Bosna’da milli miras denilince akla ilk gelen yerlerden biri de elbette ki; Travnik. Hatta öyle ki hemen hemen artık insanımızın hepsi Travnik’in aslında ‘Vezirler Şehri’ olarak da tanındığını biliyor. Çünkü bu şehir Osmanlı Devleti’ne bir çok devlet adamı yetiştirmiş. Ve aslında bu yüzden de Vezirler Şehri olarak tanınmasını sağlamış. İBRAHİM PAŞA MEDRESESİ Şehir Osmanlı’dan […]

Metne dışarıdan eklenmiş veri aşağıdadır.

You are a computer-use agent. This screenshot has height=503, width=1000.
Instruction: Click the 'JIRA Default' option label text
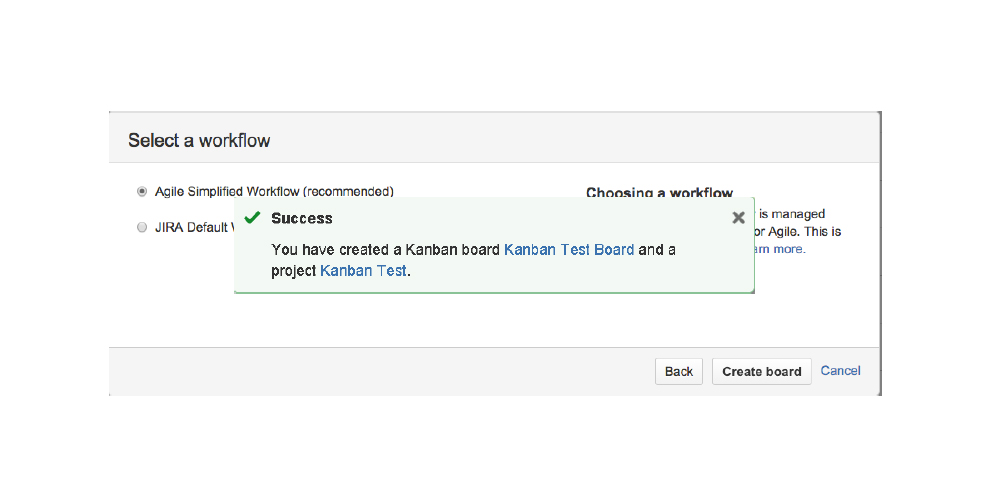point(192,227)
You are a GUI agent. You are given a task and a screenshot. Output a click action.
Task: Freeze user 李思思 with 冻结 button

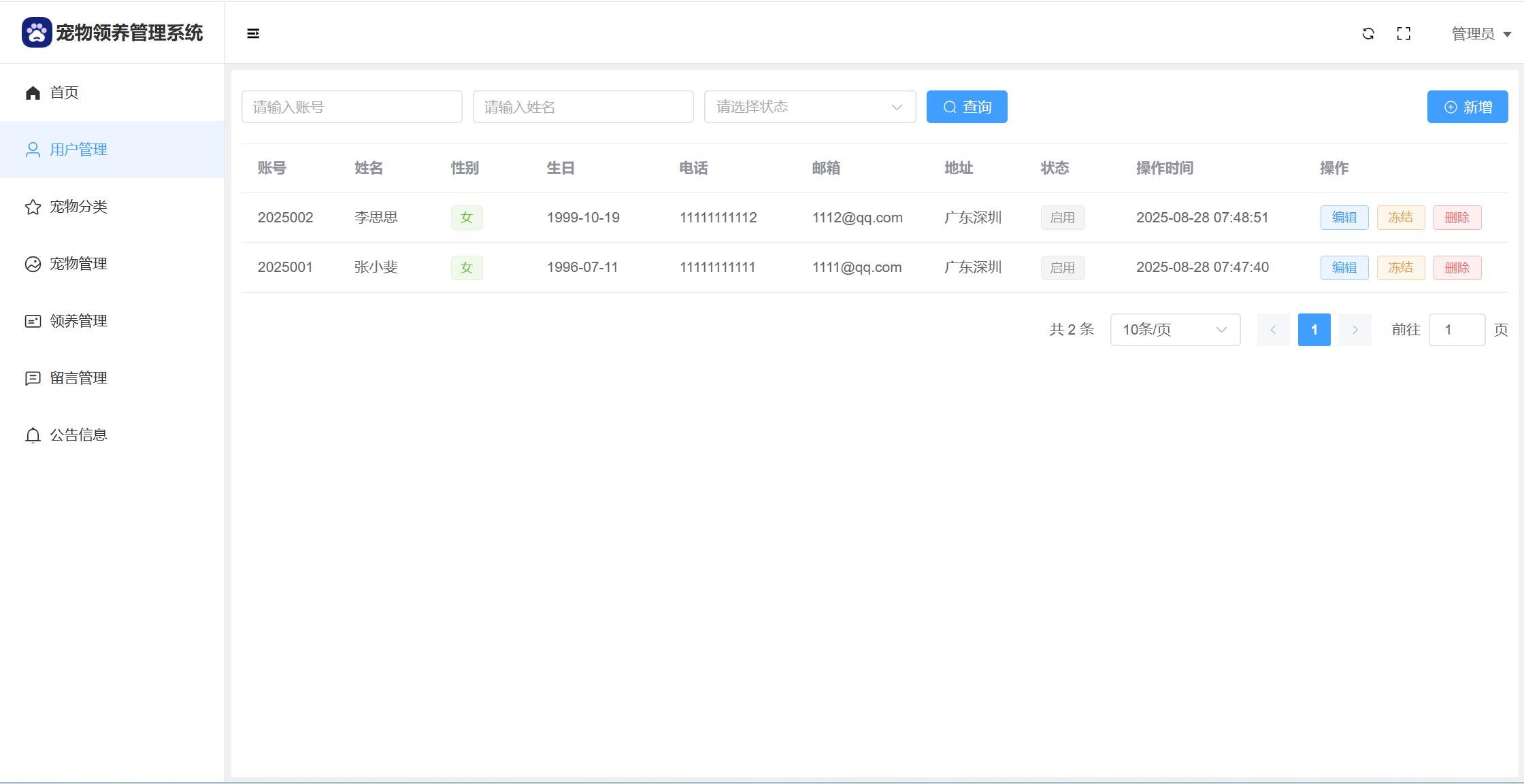tap(1400, 218)
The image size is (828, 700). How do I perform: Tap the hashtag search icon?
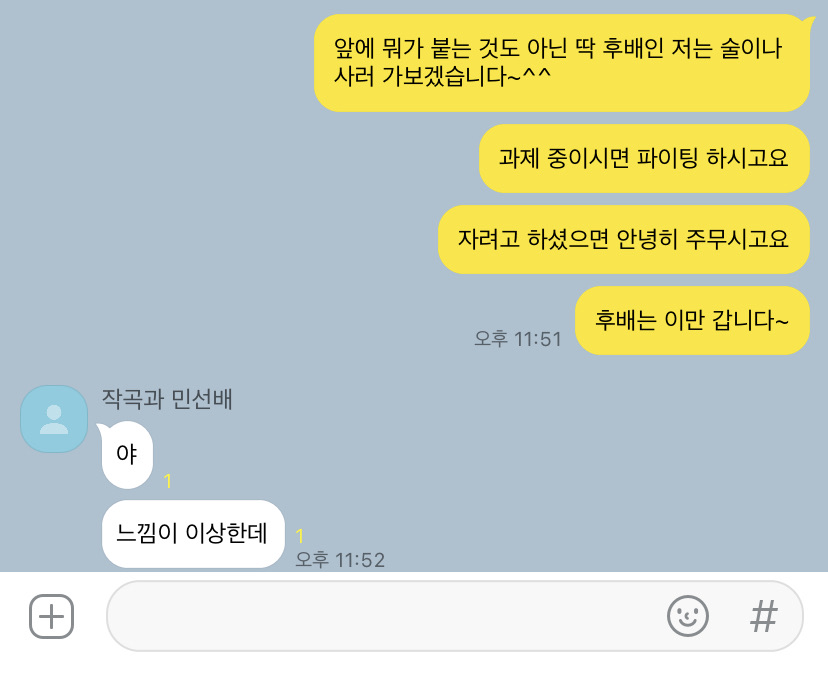(764, 616)
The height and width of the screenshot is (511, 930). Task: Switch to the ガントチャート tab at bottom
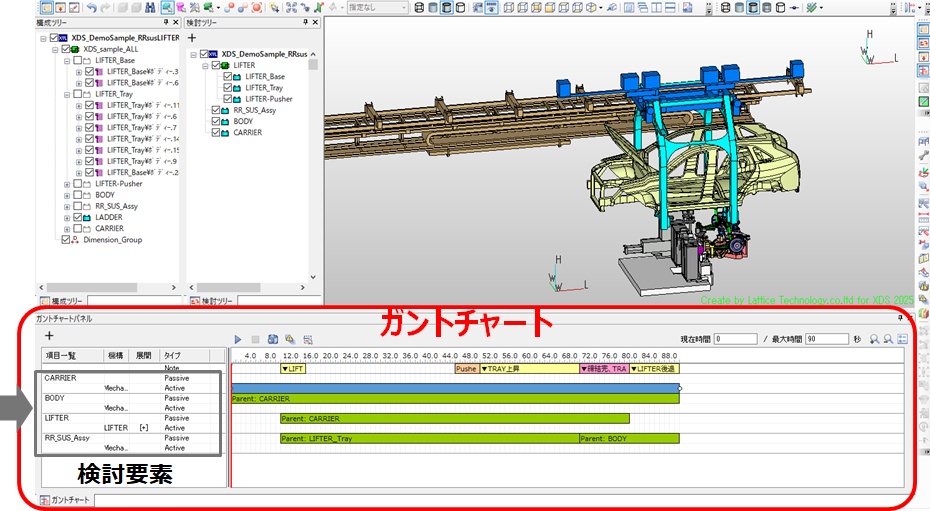pos(66,499)
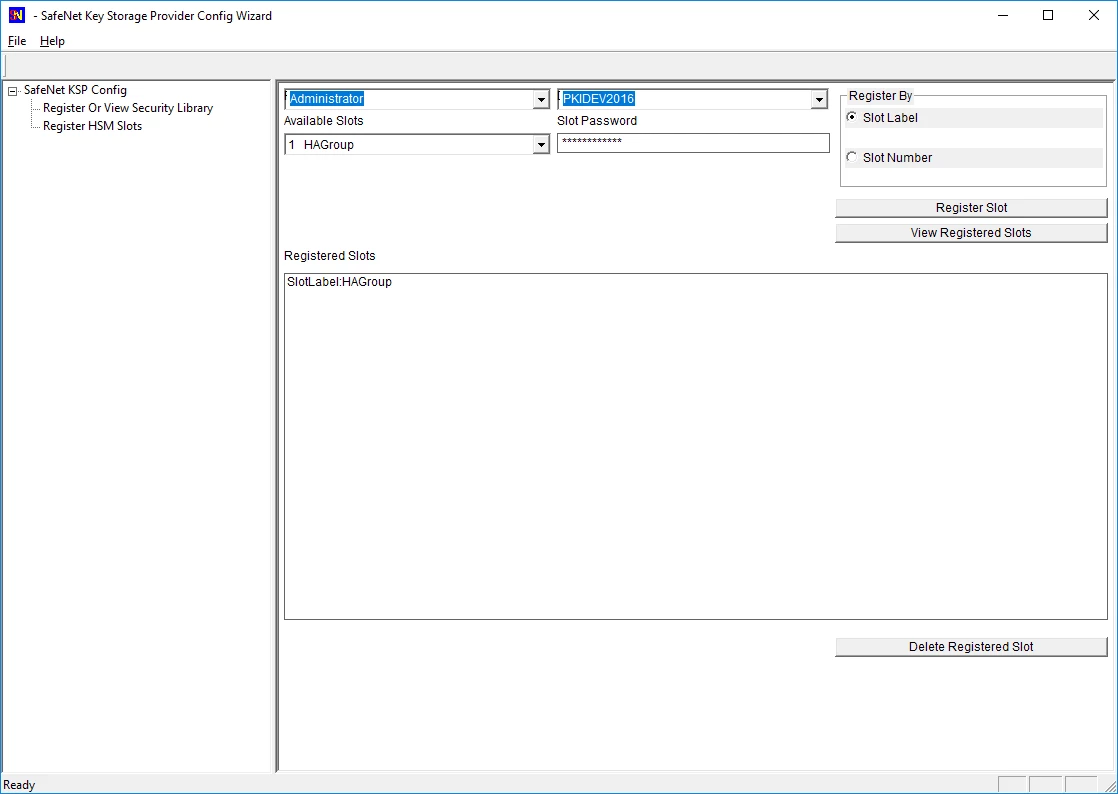Open the Available Slots dropdown
This screenshot has width=1118, height=794.
[541, 145]
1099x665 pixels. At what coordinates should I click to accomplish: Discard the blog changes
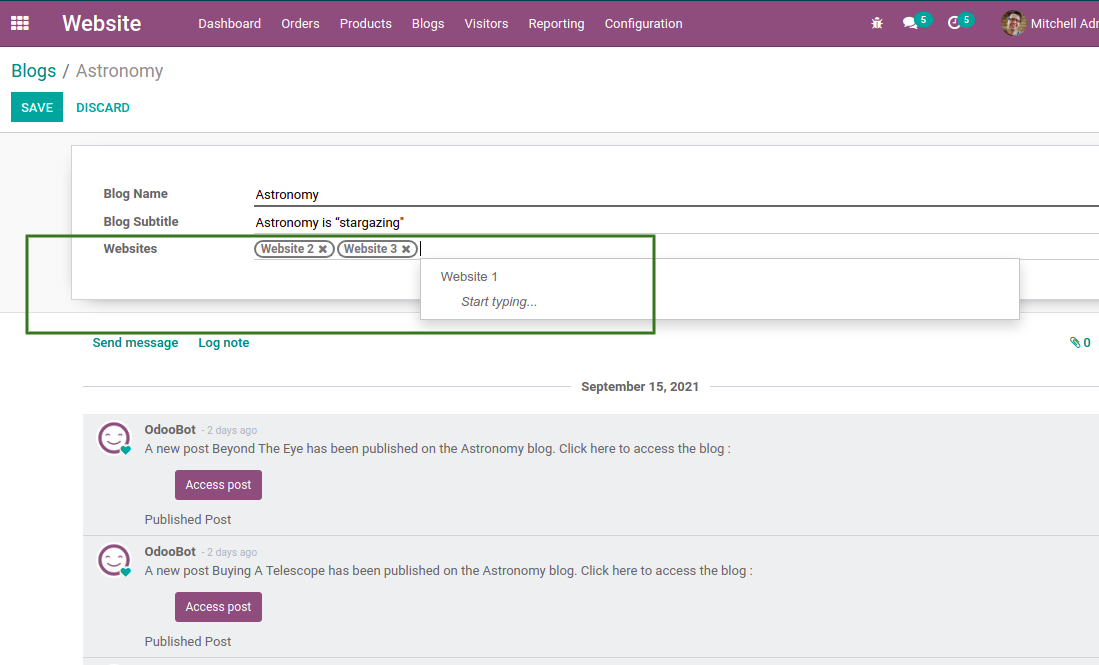[103, 107]
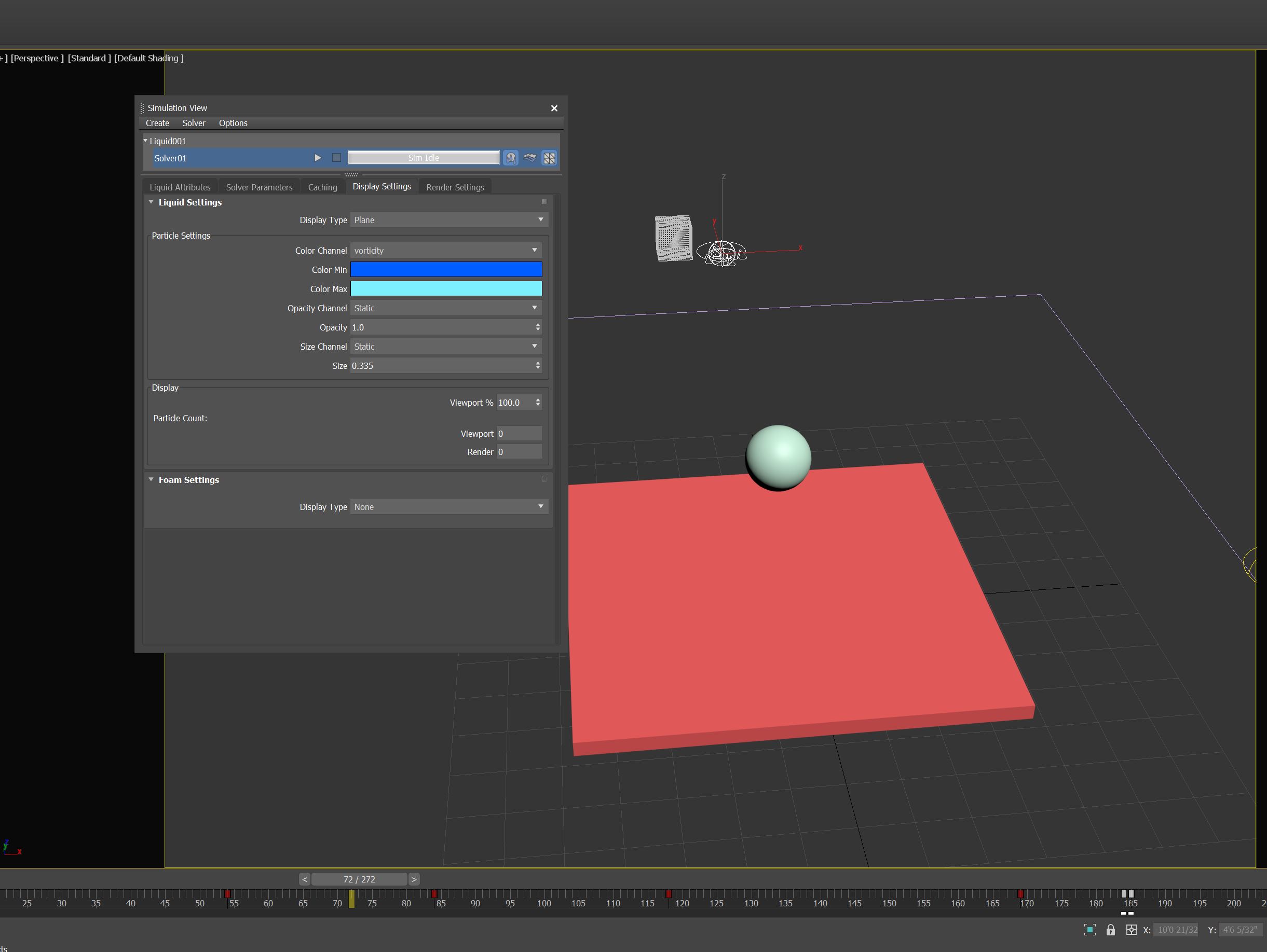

Bosna’da milli miras denilince akla ilk gelen yerlerden biri de elbette ki; Travnik. Hatta öyle ki hemen hemen artık insanımızın hepsi Travnik’in aslında ‘Vezirler Şehri’ olarak da tanındığını biliyor. Çünkü bu şehir Osmanlı Devleti’ne bir çok devlet adamı yetiştirmiş. Ve aslında bu yüzden de Vezirler Şehri olarak tanınmasını sağlamış.
İBRAHİM PAŞA MEDRESESİ
Şehir Osmanlı’dan bir çok izi barındırıyor. Şehrin girişinde hemen sağ tarafta bulunan İbrahim Paşa Medresesi, hali hazırda eğitim vermeye devam ediyor. 1705 yılında eğitim vermeye başlayan bu medrese; Hacı İbrahim Paşa tarafından inşa edilmiş. Medresenin ‘elçi’ olarak adlandırılmasının ise tarihi bir geçmişi bulunuyor. Medreseyi inşa ettiren İbrahim Paşa 1699 yılında Avusturya’ya gönderilmiş ve elçi unvanına sahip olmuş. Zamanında Rumeli ve Bosna valiliği görevlerini de üstlenen İbrahim Paşa; bu medresenin dışında Travnik’te sayısız caminin yapımına da önderlik eden oldukça önemli bir isim. 1950 yıllarında demiryolu inşaatı sonrasında önemli bir bölümü yıkılan bu medresede eğitim ve öğretim hala kesintisiz bir şekilde sürüyor. Üstelik bu medresenin yakınında kesinlikle görmeniz gereken eski Travnik müftülerinden Muhammed Efendi ve eşinin yattığı türbeler de bulunuyor. Bu türbeleri de ziyaret ederek; dua edebilirsiniz.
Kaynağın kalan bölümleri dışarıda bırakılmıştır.